[Stored data]
___

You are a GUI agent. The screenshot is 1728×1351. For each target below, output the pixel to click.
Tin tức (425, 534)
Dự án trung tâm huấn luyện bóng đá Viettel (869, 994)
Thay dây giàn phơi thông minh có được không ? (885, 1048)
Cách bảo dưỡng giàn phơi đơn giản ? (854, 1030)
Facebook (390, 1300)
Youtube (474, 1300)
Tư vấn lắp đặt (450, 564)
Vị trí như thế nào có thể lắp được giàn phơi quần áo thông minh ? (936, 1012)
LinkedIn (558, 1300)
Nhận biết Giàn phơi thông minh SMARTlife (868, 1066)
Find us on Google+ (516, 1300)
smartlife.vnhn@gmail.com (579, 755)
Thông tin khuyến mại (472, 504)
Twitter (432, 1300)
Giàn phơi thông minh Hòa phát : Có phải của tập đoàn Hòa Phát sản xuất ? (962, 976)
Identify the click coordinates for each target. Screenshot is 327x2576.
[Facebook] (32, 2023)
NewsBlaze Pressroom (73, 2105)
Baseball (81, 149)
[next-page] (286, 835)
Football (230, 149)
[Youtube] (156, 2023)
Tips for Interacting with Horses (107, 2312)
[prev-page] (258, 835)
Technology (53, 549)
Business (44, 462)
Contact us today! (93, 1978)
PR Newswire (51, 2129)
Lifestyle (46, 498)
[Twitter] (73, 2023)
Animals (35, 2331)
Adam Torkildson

___

*Instructions for the task*:
Each line of the records belongs in the answer, reproduced exactly.

*Task output*:
You are a GUI agent. The screenshot is 1728×1351. For each target below, output the pixel to click.
Tin tức (425, 534)
Dự án trung tâm huấn luyện bóng đá Viettel (869, 994)
Thay dây giàn phơi thông minh có được không ? (885, 1048)
Cách bảo dưỡng giàn phơi đơn giản ? (854, 1030)
Facebook (390, 1300)
Youtube (474, 1300)
Tư vấn lắp đặt (450, 564)
Vị trí như thế nào có thể lắp được giàn phơi quần áo thông minh ? (936, 1012)
LinkedIn (558, 1300)
Nhận biết Giàn phơi thông minh SMARTlife (868, 1066)
Find us on Google+ (516, 1300)
smartlife.vnhn@gmail.com (579, 755)
Thông tin khuyến mại (472, 504)
Twitter (432, 1300)
Giàn phơi thông minh Hòa phát : Có phải của tập đoàn Hòa Phát sản xuất ? (962, 976)
Identify the click coordinates for each target. Screenshot is 327x2576.
[Facebook] (32, 2023)
NewsBlaze Pressroom (73, 2105)
Baseball (81, 149)
[next-page] (286, 835)
Football (230, 149)
[Youtube] (156, 2023)
Tips for Interacting with Horses (107, 2312)
[prev-page] (258, 835)
Technology (53, 549)
Business (44, 462)
Contact us today! (93, 1978)
PR Newswire (51, 2129)
Lifestyle (46, 498)
[Twitter] (73, 2023)
Animals (35, 2331)
Adam Torkildson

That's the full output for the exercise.